If social life is like the script of a play, and people play the roles in the script, then any cultural script needs to be shared.
As Long also argues, no single script is complete. People need to recruit other people to play the other parts in their script.
Yet other people have their own scripts, and will be looking for you to play a role in their script.
A few weeks ago, we discussed migration. At the time I said that many people operate with an assumption that their migration is circular (and contrary to the standard narrative of migration in the US, e.g. An American tail and An American tail II: Fievel goes west).
When migrants die away from home, they may be repatriated to their homelands to be buried. So in a sense their migration is circular.
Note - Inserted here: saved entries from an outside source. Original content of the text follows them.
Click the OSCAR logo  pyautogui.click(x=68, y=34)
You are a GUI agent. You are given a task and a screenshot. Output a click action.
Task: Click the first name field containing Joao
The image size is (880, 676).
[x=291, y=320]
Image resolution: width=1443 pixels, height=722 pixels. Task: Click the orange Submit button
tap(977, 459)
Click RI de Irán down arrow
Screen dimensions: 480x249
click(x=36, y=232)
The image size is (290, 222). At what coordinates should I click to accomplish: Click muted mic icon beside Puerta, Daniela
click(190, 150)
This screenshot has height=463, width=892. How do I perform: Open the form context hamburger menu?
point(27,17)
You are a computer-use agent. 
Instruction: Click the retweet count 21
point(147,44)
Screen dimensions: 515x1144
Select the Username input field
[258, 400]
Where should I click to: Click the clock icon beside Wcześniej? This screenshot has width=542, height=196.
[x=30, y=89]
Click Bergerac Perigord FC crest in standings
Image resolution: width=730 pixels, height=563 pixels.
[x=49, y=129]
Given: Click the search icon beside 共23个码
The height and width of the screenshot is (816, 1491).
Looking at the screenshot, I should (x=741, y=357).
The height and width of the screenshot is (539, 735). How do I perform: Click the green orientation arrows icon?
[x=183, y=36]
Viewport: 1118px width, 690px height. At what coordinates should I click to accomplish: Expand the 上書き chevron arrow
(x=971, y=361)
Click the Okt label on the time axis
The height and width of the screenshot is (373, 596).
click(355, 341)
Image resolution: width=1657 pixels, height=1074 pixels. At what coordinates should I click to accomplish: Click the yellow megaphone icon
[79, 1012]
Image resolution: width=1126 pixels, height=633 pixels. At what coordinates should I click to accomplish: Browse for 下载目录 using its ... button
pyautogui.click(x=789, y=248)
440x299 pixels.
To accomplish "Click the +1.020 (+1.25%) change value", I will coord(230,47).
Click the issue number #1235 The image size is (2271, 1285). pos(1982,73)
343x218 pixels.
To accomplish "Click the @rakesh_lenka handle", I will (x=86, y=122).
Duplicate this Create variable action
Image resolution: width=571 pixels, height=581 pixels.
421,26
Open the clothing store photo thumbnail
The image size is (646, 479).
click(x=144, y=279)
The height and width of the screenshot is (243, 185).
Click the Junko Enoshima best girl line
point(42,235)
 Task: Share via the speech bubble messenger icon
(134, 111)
In spite of their untimely death, their migratory journey still functions within an overall social system. When people's bodies are sent home to be buried, there is an unexpected parallel to another case of secondary burial we discussed on Monday. What is it?
Go to Canvas and take Quiz 21: You can go home again.
The code will be announced in class.
Rousseau, Jean-Jacques. 1978 (1762). On the Social Contract, with Geneva Manuscript and Political Economy. Edited by Roger D. Masters. Translated by Judith R. Masters. New York: St. Martin’s Press. http://archive.org/details/onsocialcontract00rous.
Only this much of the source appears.